Stored items
***

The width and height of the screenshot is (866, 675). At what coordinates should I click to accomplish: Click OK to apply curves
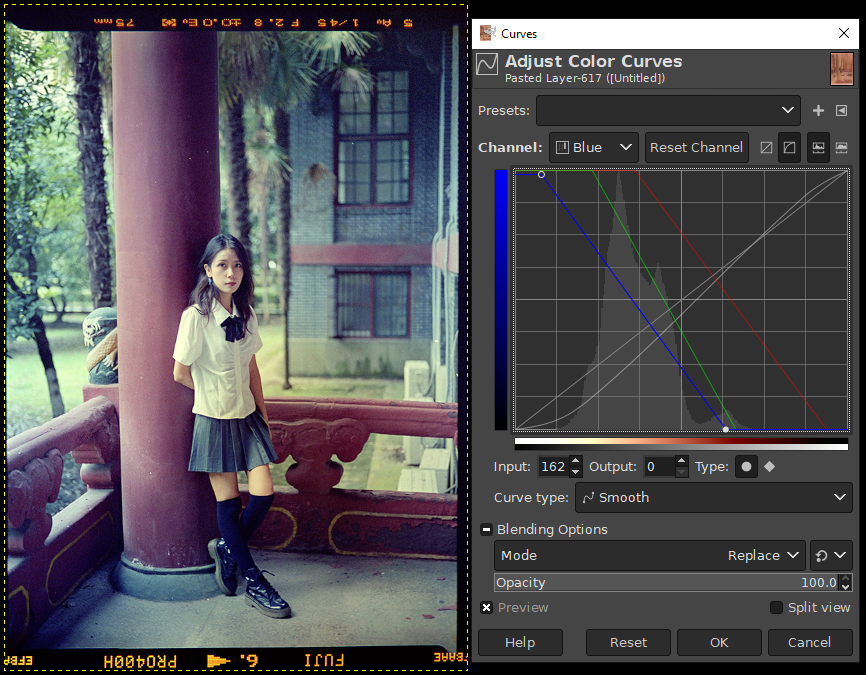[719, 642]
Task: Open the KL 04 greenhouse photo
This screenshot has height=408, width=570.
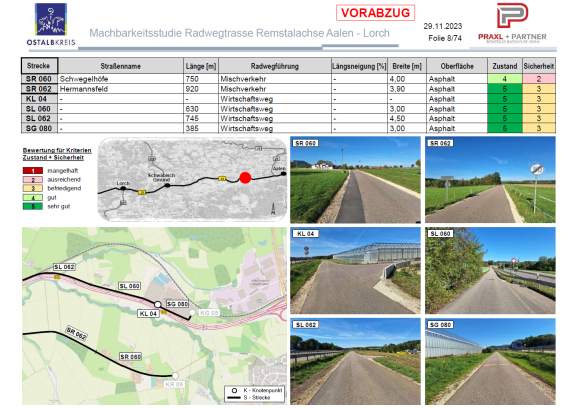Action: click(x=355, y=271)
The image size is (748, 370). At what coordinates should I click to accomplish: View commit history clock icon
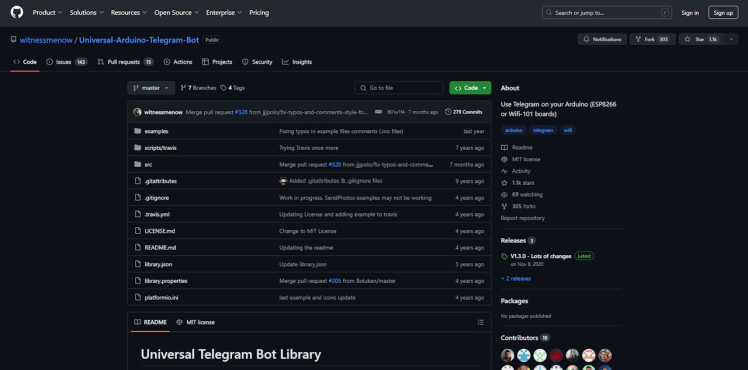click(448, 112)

***

Copy out all the entries precisely. No images.

The width and height of the screenshot is (866, 675). At what coordinates should I click to accomplish: Click OK to apply curves
[719, 642]
Task: Open the KL 04 greenhouse photo
This screenshot has height=408, width=570.
Action: click(x=355, y=271)
The image size is (748, 370). At what coordinates should I click to accomplish: View commit history clock icon
click(448, 112)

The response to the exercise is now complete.